RUMOR HAS IT: Dracula, meet Edward
The living dead continue to take a bite into society.’ The obsession with vampires continues to escalate into full-blown hysteria. The media has revamped the classical myth and gothic folklore from which vampires were born.
The movie villain Count Dracula, from the 1931 classic Dracula, has transformed into a 104-year-old vampire with feelings – Edward Cullen, from Stephenie Meyer’s Twilight saga.
The shift from classic to modern-day has influenced the meaning of vampirism. But many believe this change has fallen flat.
Media vamps take a bite out of teenage girls
Movie adaptations of vampires started with the 1922 silent film Nosferatu. The film features Count Orlok, a rodent-like, villainous bloodsucker who resembled a living corpse with killer instincts.
Book adaptations of the vampire myth have transformed the classic cannibals into lustful creatures who reject their roots.
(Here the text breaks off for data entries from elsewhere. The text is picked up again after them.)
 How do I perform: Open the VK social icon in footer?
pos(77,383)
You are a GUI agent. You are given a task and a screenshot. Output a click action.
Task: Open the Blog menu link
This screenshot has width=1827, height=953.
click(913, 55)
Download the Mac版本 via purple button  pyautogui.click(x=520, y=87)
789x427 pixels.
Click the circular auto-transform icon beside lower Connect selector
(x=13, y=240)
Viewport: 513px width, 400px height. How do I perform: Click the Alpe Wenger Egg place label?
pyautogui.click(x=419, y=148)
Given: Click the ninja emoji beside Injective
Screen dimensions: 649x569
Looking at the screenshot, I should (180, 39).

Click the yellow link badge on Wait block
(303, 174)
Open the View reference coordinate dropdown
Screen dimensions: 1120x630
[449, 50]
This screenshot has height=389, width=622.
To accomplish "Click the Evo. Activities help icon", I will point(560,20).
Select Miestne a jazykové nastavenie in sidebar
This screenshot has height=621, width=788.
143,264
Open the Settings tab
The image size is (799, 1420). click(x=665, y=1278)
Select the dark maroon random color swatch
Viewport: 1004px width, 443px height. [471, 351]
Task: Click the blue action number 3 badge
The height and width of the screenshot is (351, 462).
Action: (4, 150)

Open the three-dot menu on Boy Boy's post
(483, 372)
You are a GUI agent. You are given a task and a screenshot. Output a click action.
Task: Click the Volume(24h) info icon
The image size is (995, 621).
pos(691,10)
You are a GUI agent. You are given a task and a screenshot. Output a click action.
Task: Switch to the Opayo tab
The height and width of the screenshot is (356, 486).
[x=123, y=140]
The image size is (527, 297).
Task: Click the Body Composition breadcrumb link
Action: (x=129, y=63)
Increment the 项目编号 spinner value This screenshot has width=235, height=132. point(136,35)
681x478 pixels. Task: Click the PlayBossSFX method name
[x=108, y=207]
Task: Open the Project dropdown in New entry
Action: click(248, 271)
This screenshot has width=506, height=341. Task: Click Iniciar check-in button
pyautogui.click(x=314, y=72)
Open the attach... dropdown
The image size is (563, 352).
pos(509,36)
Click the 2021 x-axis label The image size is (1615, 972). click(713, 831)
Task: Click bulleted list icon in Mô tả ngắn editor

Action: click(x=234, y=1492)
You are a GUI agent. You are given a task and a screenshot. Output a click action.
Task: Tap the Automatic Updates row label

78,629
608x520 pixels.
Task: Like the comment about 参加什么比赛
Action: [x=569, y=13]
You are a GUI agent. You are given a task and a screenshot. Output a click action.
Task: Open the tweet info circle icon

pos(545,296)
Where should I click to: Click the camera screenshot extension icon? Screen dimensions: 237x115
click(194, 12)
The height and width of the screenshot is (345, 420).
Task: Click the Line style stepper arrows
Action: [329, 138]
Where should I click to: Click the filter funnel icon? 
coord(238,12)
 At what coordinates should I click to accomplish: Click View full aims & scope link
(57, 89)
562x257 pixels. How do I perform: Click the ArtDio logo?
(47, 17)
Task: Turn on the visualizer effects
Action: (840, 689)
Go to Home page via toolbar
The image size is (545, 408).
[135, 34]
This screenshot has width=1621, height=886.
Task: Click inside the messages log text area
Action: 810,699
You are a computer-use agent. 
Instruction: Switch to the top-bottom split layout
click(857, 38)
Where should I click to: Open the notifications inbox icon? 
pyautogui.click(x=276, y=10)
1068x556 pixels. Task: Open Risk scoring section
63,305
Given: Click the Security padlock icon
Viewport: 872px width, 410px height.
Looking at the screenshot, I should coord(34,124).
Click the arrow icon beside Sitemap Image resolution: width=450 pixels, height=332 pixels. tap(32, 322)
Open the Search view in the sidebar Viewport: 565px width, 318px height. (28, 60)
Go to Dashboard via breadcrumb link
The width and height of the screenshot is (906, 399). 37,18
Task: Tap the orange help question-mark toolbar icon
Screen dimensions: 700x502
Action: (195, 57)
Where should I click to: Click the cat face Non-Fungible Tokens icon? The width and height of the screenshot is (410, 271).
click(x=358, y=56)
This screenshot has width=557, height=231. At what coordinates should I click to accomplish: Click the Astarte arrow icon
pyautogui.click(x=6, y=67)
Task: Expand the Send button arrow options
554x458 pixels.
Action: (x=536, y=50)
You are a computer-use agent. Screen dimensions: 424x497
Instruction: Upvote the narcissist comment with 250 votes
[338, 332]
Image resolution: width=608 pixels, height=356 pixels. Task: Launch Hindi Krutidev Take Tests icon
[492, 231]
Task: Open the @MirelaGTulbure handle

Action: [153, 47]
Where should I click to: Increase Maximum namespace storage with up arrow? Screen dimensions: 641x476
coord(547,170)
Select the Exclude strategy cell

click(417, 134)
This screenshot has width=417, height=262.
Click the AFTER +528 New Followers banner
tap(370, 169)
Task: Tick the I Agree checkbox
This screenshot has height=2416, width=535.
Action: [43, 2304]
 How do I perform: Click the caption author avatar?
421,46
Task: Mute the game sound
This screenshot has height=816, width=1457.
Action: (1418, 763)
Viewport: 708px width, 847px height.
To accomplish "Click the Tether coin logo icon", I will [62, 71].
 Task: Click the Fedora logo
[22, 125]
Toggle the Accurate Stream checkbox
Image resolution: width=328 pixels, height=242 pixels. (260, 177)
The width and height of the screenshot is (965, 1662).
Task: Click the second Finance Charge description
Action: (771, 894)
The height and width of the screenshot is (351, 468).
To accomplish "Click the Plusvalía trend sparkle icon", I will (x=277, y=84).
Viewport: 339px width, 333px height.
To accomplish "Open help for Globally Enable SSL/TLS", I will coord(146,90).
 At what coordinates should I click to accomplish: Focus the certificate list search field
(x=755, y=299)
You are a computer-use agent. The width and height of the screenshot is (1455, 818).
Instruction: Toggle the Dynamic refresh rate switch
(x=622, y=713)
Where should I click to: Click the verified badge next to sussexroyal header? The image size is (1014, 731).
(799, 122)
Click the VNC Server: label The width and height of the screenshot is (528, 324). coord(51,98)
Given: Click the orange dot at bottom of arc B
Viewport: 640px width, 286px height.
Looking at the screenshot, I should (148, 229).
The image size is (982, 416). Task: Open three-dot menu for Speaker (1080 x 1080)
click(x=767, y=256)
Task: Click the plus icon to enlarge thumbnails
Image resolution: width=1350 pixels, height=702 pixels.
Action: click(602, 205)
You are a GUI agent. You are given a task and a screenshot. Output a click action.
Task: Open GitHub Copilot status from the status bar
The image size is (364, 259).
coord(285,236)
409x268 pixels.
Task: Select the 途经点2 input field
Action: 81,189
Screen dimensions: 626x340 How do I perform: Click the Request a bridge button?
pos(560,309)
Anne Rice, a powerful voice in the horror literary world, began the idea of vampires as vain and conniving with Lestat de Lioncourt in The Vampire Chronicles.
Stefan Salvatore, The Vampire Diaries’ leading bloodsucker, rejects the brutality of vampire life like Cullen. Education major Bonnie Irwin said it’s interesting that the show focuses on new aspects of vampirism, such as special rings that let them go out in the sunlight.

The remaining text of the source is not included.